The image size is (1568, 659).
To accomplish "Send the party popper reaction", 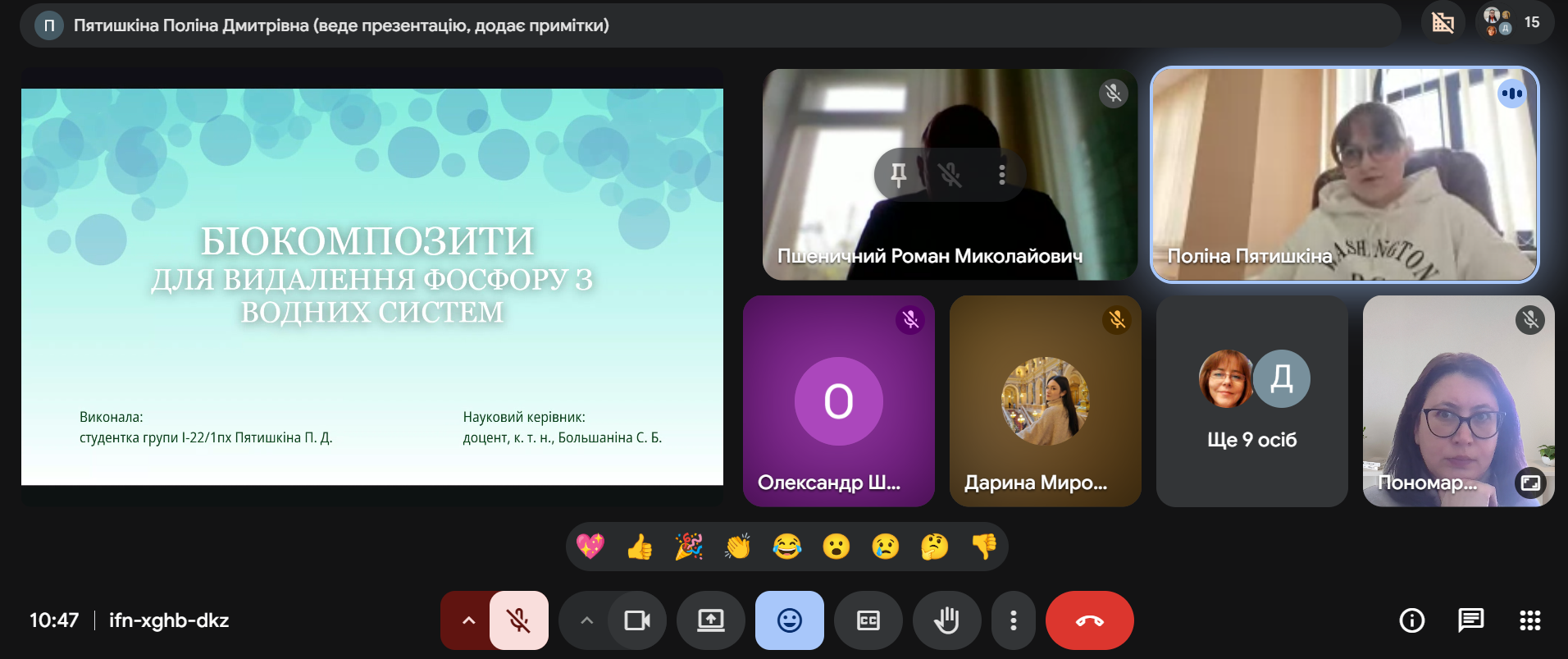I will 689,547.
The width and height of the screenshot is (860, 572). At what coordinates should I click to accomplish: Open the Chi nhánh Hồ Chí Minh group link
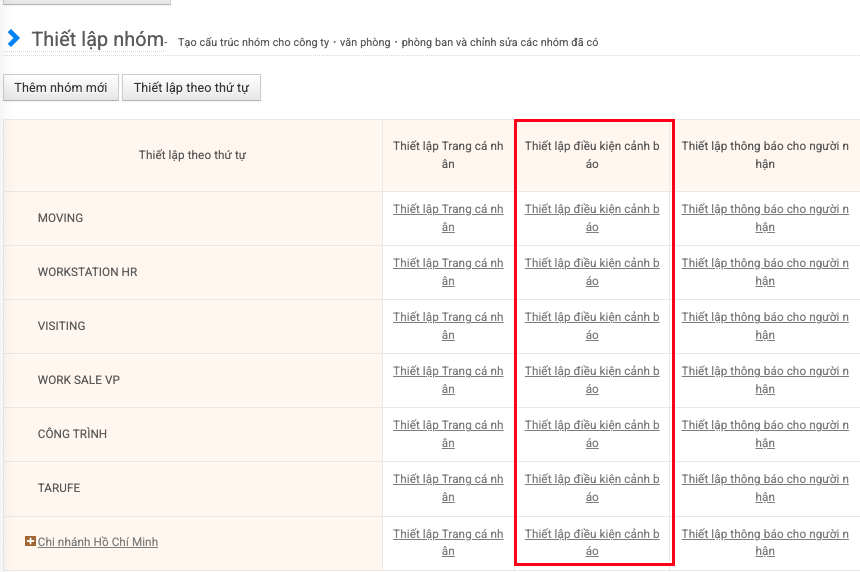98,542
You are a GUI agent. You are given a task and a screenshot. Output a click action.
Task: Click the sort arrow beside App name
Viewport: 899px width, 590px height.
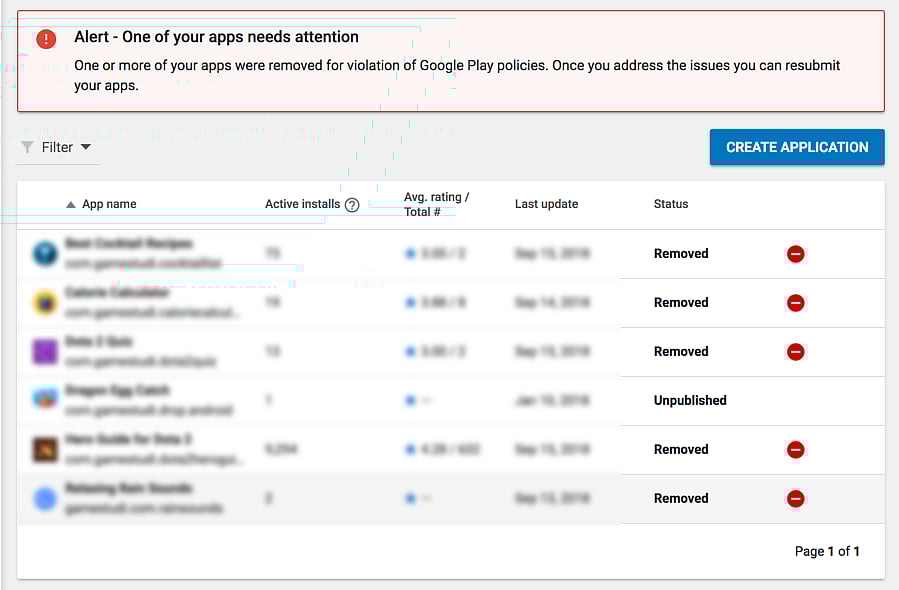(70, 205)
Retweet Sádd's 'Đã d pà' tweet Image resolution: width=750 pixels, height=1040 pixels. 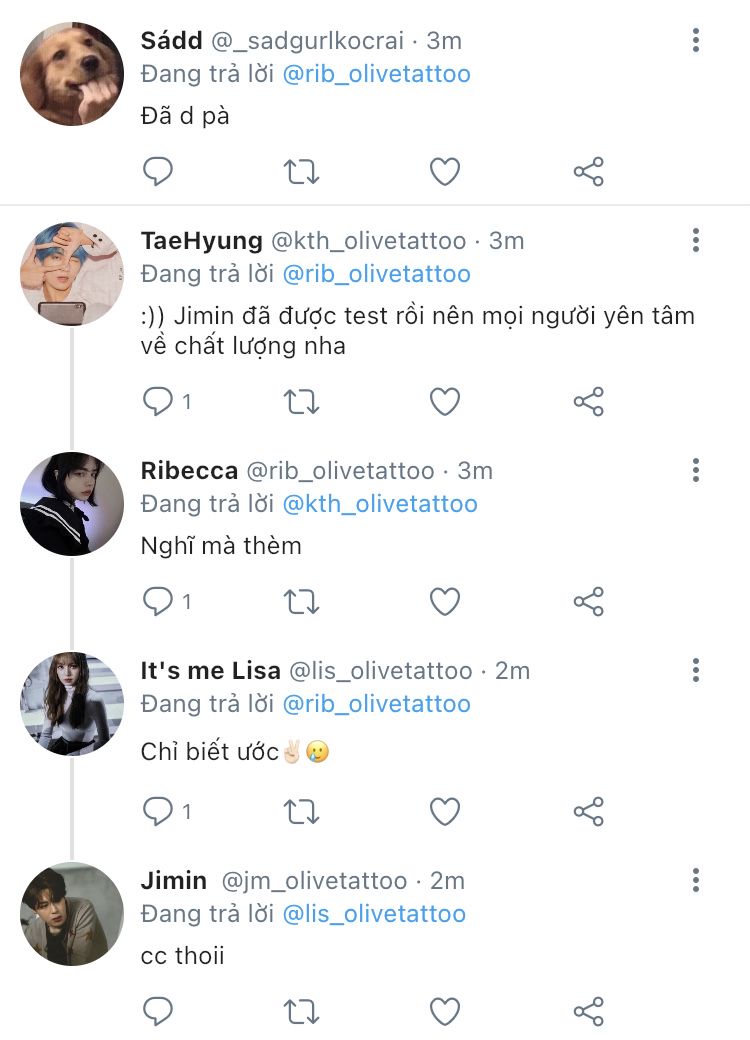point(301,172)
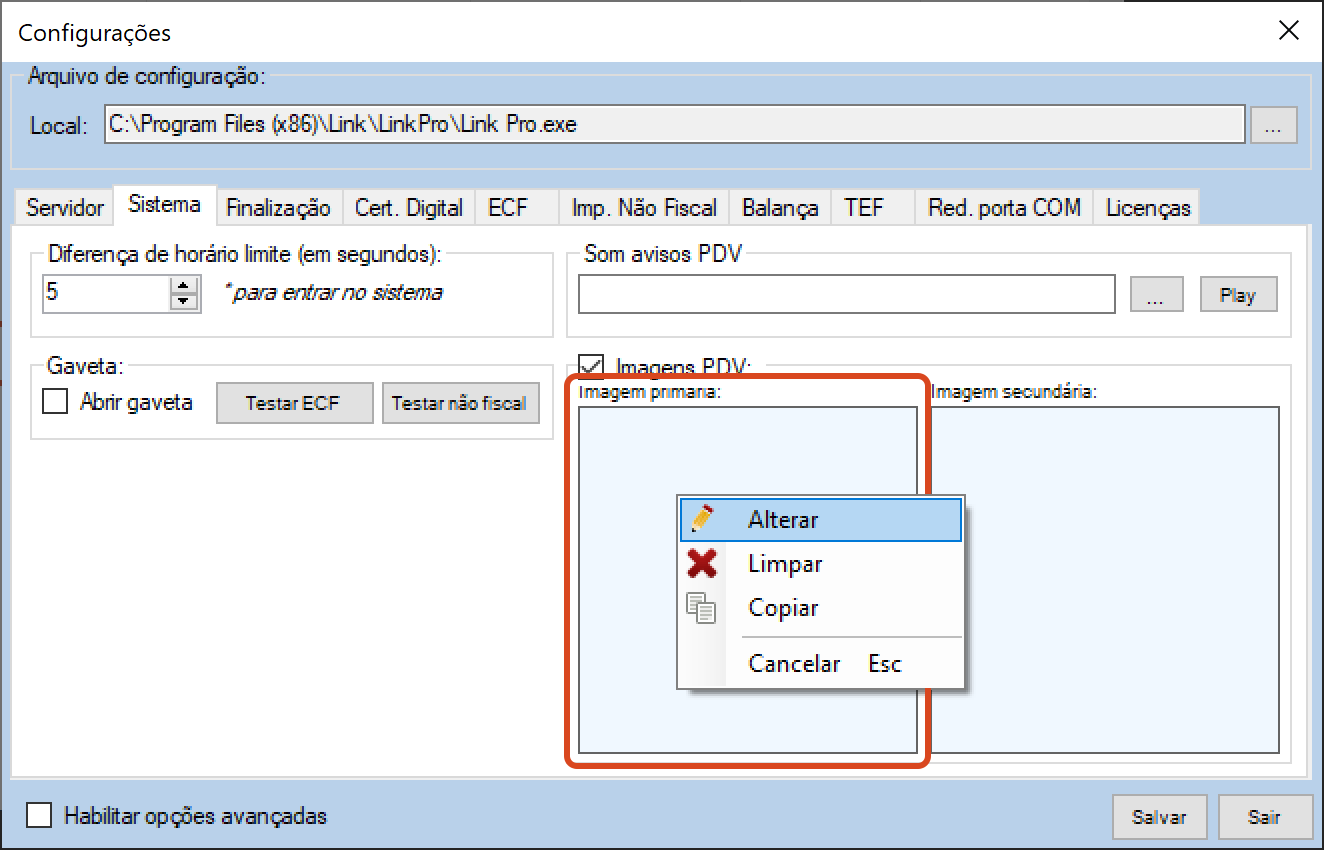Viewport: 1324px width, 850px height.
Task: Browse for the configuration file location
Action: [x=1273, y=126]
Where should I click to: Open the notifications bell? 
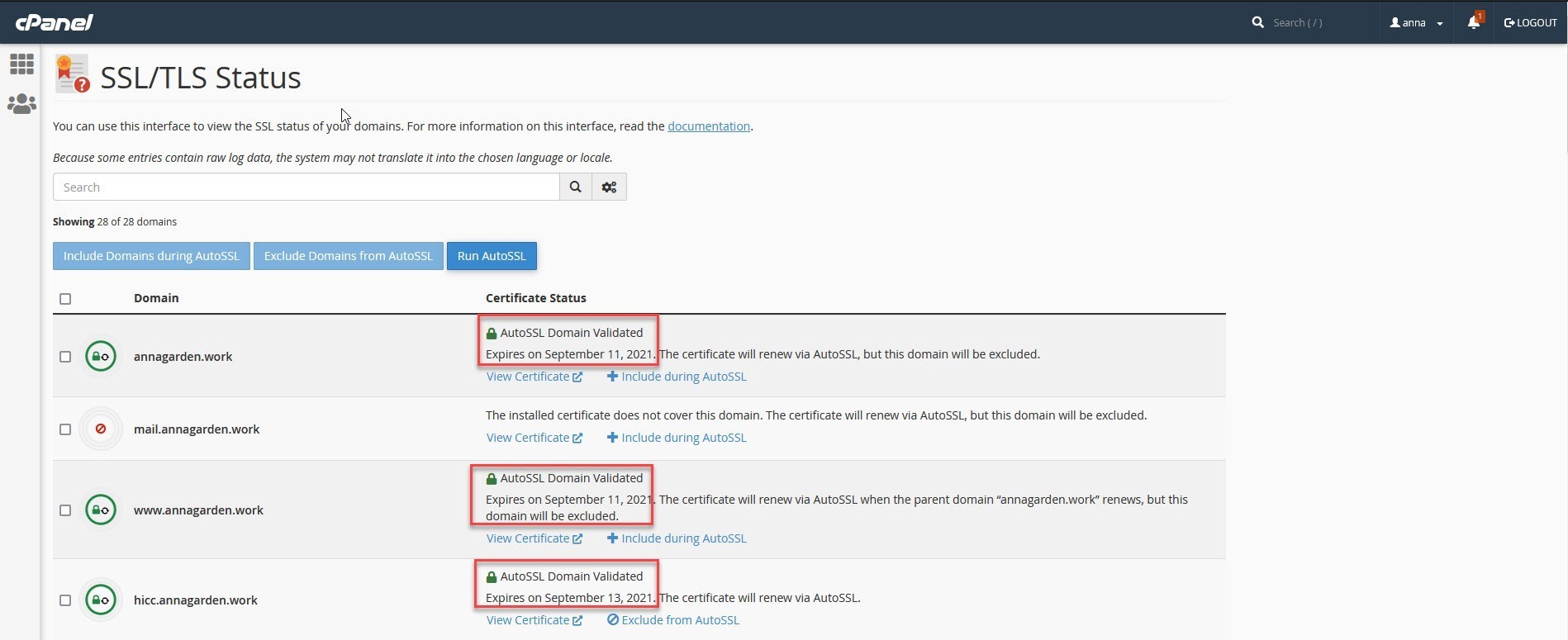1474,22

━━━━

• _TASK DESCRIPTION_:
Keep the pictures out of your answer, which should be the lines from the one with "Where should I" through the final line of the data, copied exactly.

• _PROBLEM SOLUTION_:
Where should I click to: Open the notifications bell? 
1474,22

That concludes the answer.